Trooper Ralph Burley

The source for this particular entry comes from an interview with Trooper Ralph Burley from C Squadron 1st Hussars conducted by John Gregory Thompson in Toronto, 12 August 2003. It has been recounted in the book, “Juno Beach Canada’s D-day Victory: June 6th 1944”, by Mark Zuehlke, pg. 111/112, 162/163, and 179/180.

Trooper Ralph Burley

One of the key tasks of the assault force was assigned to Lieut. Ladd Irving and Sgt. Lamb commanding two Sherman Vc Fireflies. Their task was considered critical to the successful landing of B Squadron, 1st Hussars on NAN GREEN beach directly in front of Courseulles-sur-Mer. Their mission was to engage and destroy, by direct fire, an 88 mm anti-tank gun emplacement at the mouth of the River Seulles. This heavy concrete bunker was set up so the gun could fire down the beach into the flank of landing craft and tanks landing on the beach. It was protected on the seaward side by a concrete wall and might well survive the less accurate naval and air bombardment. A few days prior to June 6, Lieutenant Fleming Ladd Irving and Sgt. Lamb, from the 1st Hussars reserve force were brought forward and linked up with two Sherman Vc Fireflies. They were loaded onto LCT # 2041 in Portsmouth June 3. On that day the 1st Hussars' 'C' Squadron and Regimental Headquarters tanks were lined up on a street next to the Southampton docks to load on several Landing Craft Tank. Trooper Ralph Burley was loitering beside the tank in which he was a gunner when a group of the regiment's officers came up and one announced, "This tank won't go in on D-Day." Burley and his mates were dismayed. They had been working towards this moment for years and now were to be denied a role. The officer curtly informed them that the tank would be shuffled over to join the regiment's rear echelon elements as a security detail and would land well after the invasion. No sooner had Burley absorbed this unwelcome news than the Squadron Sergeant Major approached Burley saying, "You're not getting off that easy." "You're going with Lieutenant Irving. He's going to be on a landing craft with two 17-pounder Shermans mounted on the bow and you're going to be ammunition detail. You and three other guys." The twenty-one-year-old Torontonian joined Lieut. Irving's party on LCT 2041 and found the two tanks chained down on the vessel's bow. Irving told the four men they were to pass ammunition stored behind the tanks up to the loaders while the gunners engaged a fortification next to Courseulles-sur-Mer that was protecting a German gun. The lieutenant explained that the ammo-passing detail was necessary so that when the tanks finished the fire mission, they could immediately land with still full ammunition racks.

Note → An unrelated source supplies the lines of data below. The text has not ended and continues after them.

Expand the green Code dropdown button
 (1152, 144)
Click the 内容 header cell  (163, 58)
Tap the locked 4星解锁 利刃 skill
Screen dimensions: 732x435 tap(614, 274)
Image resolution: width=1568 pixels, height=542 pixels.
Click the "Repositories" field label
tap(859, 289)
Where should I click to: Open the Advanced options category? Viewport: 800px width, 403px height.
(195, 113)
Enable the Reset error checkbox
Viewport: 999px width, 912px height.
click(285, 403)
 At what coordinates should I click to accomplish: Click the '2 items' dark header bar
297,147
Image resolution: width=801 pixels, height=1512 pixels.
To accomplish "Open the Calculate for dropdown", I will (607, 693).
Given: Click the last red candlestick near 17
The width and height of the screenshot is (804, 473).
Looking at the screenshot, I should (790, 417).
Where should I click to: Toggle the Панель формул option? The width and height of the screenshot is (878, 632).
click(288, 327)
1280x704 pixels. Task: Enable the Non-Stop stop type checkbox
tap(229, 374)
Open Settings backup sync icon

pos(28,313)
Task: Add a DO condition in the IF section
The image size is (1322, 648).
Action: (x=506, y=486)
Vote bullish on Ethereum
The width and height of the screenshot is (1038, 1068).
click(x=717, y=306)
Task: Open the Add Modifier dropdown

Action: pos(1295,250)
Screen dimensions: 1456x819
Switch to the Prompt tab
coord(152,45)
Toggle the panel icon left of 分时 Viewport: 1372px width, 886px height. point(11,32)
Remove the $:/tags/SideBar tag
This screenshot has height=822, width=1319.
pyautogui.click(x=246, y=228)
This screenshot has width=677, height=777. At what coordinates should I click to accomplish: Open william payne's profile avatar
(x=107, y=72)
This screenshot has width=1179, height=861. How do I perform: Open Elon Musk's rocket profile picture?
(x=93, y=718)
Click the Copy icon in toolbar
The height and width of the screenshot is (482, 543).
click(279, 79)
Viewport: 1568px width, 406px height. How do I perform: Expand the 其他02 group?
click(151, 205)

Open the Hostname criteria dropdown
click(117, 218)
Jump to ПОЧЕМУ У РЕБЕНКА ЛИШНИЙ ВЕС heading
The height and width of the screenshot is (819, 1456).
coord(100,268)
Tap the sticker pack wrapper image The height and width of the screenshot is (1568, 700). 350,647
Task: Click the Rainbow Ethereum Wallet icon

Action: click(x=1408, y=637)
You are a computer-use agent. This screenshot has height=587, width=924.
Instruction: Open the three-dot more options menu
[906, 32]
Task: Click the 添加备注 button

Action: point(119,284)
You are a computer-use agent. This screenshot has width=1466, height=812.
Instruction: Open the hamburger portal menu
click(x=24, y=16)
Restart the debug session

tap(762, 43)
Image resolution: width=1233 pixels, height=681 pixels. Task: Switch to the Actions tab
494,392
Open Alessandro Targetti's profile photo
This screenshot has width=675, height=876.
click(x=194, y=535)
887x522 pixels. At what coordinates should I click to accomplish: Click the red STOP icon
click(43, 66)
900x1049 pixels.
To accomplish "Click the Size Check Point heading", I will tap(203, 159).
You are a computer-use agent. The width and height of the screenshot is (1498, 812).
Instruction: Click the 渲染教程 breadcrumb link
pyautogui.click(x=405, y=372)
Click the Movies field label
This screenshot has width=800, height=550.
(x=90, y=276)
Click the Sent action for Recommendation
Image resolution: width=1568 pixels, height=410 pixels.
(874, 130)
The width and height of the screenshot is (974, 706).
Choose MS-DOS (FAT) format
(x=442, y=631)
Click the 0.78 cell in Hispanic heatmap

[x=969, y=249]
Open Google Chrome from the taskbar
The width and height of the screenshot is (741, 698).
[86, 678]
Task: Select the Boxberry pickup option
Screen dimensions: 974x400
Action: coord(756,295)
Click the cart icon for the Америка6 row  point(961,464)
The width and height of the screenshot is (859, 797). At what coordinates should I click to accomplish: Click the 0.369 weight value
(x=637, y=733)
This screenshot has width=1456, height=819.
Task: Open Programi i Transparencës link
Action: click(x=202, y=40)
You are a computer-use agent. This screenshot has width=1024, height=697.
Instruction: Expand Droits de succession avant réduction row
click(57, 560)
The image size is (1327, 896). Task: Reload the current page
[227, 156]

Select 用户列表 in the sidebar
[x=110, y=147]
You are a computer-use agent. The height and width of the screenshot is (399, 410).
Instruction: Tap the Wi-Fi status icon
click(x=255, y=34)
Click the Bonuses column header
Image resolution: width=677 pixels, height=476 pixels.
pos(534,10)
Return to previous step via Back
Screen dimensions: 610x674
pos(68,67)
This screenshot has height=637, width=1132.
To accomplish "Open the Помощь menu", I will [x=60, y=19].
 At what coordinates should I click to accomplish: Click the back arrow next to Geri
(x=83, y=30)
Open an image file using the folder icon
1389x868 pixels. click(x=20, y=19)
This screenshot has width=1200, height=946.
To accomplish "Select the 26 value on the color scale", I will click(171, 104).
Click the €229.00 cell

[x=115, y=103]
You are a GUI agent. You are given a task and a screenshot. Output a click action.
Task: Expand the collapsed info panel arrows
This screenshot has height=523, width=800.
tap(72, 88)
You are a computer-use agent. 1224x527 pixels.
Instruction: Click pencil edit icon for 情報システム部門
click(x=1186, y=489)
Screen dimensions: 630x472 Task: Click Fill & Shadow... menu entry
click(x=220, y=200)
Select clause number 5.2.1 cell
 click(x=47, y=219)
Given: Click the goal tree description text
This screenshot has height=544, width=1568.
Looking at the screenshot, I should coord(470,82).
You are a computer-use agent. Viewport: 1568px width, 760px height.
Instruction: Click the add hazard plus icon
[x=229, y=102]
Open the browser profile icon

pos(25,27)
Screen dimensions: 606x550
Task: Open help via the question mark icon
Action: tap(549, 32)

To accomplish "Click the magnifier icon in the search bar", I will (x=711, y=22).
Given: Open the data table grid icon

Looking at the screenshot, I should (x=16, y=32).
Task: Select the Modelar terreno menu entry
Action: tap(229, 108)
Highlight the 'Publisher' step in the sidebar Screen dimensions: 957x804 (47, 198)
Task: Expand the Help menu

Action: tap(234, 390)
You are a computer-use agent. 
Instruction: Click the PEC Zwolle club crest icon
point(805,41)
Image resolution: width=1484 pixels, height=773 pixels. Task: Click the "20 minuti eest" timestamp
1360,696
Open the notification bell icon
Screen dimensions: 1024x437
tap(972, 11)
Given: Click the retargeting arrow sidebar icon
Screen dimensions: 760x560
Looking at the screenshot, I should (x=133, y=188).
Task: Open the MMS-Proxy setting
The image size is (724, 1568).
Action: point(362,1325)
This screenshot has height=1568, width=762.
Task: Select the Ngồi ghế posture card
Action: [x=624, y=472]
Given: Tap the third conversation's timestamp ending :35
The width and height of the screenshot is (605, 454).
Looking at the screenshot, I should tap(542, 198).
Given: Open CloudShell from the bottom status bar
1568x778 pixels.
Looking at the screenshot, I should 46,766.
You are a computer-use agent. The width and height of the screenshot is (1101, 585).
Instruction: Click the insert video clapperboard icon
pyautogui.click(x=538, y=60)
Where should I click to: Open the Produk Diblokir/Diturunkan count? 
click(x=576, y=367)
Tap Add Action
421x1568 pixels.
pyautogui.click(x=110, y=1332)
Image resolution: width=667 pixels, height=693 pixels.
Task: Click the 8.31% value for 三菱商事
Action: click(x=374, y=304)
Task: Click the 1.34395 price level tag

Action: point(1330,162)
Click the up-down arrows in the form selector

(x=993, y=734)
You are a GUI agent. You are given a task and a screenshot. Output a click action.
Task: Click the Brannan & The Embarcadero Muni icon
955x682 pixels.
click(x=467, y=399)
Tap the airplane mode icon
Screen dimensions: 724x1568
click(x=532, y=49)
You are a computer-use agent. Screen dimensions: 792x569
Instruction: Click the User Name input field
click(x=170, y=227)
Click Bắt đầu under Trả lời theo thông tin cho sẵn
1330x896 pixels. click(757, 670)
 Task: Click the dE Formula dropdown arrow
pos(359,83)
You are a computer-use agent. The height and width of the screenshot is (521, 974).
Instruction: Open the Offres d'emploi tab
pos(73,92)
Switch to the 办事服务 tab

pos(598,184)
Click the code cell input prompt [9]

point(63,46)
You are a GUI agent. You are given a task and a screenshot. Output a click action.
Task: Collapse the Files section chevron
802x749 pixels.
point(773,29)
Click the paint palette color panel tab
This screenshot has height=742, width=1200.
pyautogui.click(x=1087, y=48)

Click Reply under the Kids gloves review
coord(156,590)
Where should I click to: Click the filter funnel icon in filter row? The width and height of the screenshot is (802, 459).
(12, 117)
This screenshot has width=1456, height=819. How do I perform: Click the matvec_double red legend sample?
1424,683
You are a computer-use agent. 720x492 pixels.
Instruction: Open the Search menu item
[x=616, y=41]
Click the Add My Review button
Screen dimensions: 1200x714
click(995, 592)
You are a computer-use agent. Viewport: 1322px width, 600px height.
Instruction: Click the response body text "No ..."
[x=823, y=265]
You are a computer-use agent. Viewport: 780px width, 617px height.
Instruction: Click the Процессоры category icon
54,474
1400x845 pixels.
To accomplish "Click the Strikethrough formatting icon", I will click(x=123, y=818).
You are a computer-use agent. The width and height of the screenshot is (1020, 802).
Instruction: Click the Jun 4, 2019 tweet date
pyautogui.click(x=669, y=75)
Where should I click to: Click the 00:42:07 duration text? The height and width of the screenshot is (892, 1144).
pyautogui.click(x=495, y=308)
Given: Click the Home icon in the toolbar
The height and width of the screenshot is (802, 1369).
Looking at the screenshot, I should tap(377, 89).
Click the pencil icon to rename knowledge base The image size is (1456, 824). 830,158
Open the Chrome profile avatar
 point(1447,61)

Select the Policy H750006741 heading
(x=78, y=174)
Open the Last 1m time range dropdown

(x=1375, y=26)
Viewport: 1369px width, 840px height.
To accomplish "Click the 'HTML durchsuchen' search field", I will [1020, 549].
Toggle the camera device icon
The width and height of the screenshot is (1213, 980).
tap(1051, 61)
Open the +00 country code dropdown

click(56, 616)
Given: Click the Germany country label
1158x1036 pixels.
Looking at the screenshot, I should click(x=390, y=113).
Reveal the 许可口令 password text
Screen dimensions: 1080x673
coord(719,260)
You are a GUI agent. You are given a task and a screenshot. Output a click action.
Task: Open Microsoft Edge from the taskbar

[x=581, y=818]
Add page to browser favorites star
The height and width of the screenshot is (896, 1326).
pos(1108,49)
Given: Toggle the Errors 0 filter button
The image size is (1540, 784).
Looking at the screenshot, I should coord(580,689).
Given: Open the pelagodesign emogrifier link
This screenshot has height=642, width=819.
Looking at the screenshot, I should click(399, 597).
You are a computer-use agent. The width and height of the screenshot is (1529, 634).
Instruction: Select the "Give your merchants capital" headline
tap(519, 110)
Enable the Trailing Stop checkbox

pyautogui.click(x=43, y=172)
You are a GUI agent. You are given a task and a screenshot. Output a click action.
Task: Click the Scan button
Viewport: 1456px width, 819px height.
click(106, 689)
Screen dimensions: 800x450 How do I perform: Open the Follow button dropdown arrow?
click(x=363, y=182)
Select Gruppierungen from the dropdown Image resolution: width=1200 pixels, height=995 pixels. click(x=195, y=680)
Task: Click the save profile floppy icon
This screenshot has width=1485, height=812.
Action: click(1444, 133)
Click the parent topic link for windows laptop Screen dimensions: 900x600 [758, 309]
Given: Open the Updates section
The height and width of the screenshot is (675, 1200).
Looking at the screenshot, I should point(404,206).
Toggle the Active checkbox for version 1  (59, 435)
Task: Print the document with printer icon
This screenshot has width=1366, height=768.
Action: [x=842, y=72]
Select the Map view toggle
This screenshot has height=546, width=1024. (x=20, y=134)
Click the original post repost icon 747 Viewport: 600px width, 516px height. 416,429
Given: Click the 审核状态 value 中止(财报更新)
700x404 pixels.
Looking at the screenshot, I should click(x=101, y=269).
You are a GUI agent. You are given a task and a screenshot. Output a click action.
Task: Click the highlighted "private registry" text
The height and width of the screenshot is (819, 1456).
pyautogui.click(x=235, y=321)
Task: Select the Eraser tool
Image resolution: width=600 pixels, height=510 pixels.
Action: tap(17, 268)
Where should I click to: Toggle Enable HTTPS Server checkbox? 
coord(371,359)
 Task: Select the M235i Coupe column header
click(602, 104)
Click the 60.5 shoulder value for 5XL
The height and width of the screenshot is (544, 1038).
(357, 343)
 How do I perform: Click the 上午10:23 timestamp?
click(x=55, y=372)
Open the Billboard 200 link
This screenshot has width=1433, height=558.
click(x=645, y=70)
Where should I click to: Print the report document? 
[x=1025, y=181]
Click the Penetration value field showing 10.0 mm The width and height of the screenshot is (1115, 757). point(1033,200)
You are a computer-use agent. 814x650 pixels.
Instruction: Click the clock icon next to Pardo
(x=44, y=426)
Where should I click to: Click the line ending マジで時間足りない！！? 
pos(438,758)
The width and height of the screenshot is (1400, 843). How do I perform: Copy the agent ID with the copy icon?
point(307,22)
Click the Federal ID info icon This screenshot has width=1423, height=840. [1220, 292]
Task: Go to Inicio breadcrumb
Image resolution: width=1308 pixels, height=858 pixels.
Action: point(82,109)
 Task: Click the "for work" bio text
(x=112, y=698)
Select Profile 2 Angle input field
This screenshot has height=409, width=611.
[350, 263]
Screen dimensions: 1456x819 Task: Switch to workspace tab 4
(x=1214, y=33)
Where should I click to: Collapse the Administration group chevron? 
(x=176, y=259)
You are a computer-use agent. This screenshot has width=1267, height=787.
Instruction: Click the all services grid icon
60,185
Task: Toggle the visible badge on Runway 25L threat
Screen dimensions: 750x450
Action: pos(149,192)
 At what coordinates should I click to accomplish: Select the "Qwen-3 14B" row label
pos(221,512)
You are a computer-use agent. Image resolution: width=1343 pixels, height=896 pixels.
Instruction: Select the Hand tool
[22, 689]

The Sherman Firefly was the most powerful tank in the allied arsenal at the time

LCT 2041 was to conduct a run in to the beach just ahead of the assault force, engage the bunker and then head back out to sea, turn around and land at H-Hour along with B Squadron. They would then assist the Royal Regina Rifles’ move inland. The sea state on that morning was State 3 which made for a rough ride in to shore and gave the two Sherman gunners a challenge. Standing behind the tanks in readiness to hand ammunition up to the loaders, Trooper Burley and three other Hussars tried to ignore the icy seawater sloshing around their ankles. The LCT was heaving in the swells, making it hard for the men to keep their balance. During the crossing, some of the tankers had tried cooking up some food with a propane burner, but Burley had been too seasick to eat any. Everyone was seasick now and the run towards shore was a misery.

Then the two tanks opened fire with a deafening crash that set Burley's ears ringing despite an earlier attempt to protect his eardrums by wrapping a scarf around his head. Burley and the others formed a chain and started passing shells to the gun loaders. Coming up from a crouch while passing one round up to the man on the back of the tank, Burley struck his forehead on a bracket bolt mounted on the tank and opened an inch-long gash above one eye. Blood blinded him and the trooper was gripped by a convulsive fit of vomiting. Frantically swiping the streams of blood from his eyes so he could see enough to handle the shells and attempting to ignore the vomiting attacks, Burley kept passing the ammunition. Because the shells were being manhandled through the hatch in the top of the turret, the tank crew commanders were forced to use periscopes to direct the guns onto the target. Halfway through the shoot, one periscope lens became so covered with seawater that the crew commander was no longer able to see through it. "Somebody get up here and wipe off these periscope sights," he bellowed. Burley's crewmate, Trooper Harold Newburgh, jumped to the task by straddling the 17-pounder's barrel and reaching up from this position to wipe the periscope lens clean with a rag. Just as he finished the job, the gunner accidentally triggered the gun. The muzzle blast from a Firefly is tremendous and when the badly dazed Newburgh returned to the deck, Burley saw that the man's eyebrows had been blackened and singed by the blast. Although the LCT carried two hundred rounds of loose ammunition for use in the fire mission, Irving ordered ceasefire after each tank had fired only about thirty rounds. However, by all reports the bunker had been successfully engaged. There were no reports of B Squadron tanks being taken out by anti-tank fire from this bunker. The LCT then broke off its advance and swung back out to sea in order to land with the main body of B Squadron’s tanks. The long gun on the Fireflies made them unsuitable as Duplex Drive vehicles and as a result all of the unit’s Fireflies were in C Squadron, which was scheduled to land 45 minutes after the assault wave. However, in order to get their heavy guns into action sooner these two were landed early.

The 88mm bunker on NAN GREEN. Note the many hits

Approaching the shore Trooper Burley and the rest of the ammo passing party were huddled down behind the protective cover of the tanks inside the LCT'S armoured hull because of the heavy small-arms fire striking the craft. On the bridge, one of the Royal Navy sailors was returning fire with a pintle-mounted 20-millimetre machine gun. When Burley looked up to see how the man was doing, he was no longer visible and the weapon was burning. He thought German bullets must have hit it. The front ramp dropped and Burley could see the shore coming up fast. "What's that sticking out of the water near shore?" Burley shouted to one of the sailors. "Looks like bulrushes to me.""Bulrushes be damned," the man bellowed. "They're mines on cedar posts." That should make it pretty exciting, he thought. As the LCT started weaving through the obstacles he could hear posts scraping against the sides of the craft, but no mines exploded. Then the LCT bottomed out and the signal was given for Irving and Lamb to disembark. The tanks rolled out into water only three feet deep and Irving yelled over his shoulder how happy he was with the nearly dry landing as the two Shermans barrelled onto dry ground and headed up the beach. Unfortunately Lieut. Irving would not survive the day as he was killed that afternoon when his tank was hit by a 50 mm AT Gun.

Juno beach was covered with Hundreds of stakes topped with mines or artillery shells.